We provide a beginner recipe to demonstrate how to train a cutting edge SVC model. Specifically, it is also an official implementation of the paper "Leveraging Diverse Semantic-based Audio Pretrained Models for Singing Voice Conversion" (2024 IEEE Spoken Language Technology Workshop). Some demos can be seen here.

Supported Model Architectures

The main idea of SVC is to first disentangle the speaker-agnostic representations from the source audio, and then inject the desired speaker information to synthesize the target, which usually utilizes an acoustic decoder and a subsequent waveform synthesizer (vocoder):

Until now, Amphion SVC has supported the following features and models:

Speaker-agnostic Representations:
- Content Features: Sourcing from WeNet, Whisper, and ContentVec.
- Prosody Features: F0 and energy.
Speaker Embeddings:
- Speaker Look-Up Table.
- Reference Encoder (👨‍💻 developing): It can be used for zero-shot SVC.
Acoustic Decoders:
- Diffusion-based models:
  - DiffWaveNetSVC: The encoder is based on Bidirectional Non-Causal Dilated CNN, which is similar to WaveNet, DiffWave, and DiffSVC.
  - DiffComoSVC (👨‍💻 developing): The diffusion framework is based on Consistency Model.
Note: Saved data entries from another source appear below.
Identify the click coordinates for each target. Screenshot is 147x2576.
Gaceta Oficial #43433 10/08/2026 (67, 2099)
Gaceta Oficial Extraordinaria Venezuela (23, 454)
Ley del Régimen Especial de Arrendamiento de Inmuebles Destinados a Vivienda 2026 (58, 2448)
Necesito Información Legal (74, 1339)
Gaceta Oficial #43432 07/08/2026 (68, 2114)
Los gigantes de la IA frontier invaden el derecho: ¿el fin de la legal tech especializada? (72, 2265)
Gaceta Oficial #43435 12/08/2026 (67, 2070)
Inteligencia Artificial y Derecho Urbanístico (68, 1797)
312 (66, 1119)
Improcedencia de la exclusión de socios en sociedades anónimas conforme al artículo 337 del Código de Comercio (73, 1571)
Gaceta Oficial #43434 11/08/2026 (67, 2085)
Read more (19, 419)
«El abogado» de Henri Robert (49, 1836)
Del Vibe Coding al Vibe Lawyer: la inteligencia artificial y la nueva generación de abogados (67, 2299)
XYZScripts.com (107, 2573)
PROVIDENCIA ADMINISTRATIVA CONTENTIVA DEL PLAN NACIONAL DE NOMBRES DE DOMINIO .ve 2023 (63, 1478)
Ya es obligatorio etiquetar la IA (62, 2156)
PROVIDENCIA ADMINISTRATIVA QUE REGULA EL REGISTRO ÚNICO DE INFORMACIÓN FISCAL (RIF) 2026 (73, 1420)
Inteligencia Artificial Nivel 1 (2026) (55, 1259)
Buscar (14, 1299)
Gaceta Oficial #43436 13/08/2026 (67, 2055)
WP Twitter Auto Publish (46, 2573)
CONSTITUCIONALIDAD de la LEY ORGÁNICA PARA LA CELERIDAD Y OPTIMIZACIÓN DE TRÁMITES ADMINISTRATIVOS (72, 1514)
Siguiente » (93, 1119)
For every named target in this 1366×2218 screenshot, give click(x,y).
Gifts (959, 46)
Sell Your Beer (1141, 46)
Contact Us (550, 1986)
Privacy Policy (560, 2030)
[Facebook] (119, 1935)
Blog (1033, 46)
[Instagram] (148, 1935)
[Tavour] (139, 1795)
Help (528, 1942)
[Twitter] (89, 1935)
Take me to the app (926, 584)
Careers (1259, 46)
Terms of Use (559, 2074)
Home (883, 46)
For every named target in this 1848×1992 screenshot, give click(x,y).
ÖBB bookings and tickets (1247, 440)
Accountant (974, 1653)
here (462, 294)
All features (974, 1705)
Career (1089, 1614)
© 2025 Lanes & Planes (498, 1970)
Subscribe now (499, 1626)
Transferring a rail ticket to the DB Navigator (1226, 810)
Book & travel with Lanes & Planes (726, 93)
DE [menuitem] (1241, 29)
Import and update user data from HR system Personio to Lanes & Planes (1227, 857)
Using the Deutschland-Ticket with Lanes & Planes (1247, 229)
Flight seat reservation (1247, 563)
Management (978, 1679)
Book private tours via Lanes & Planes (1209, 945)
It can significantly accelerate the inference process of the diffusion model.
- Transformer-based models:
  - TransformerSVC: Encoder-only and Non-autoregressive Transformer Architecture.
- VAE- and Flow-based models:
  - VitsSVC: It is designed as a VITS-like model whose textual input is replaced by the content features, which is similar to so-vits-svc.
Waveform Synthesizers (Vocoders):
- The supported vocoders can be seen in Amphion Vocoder Recipe.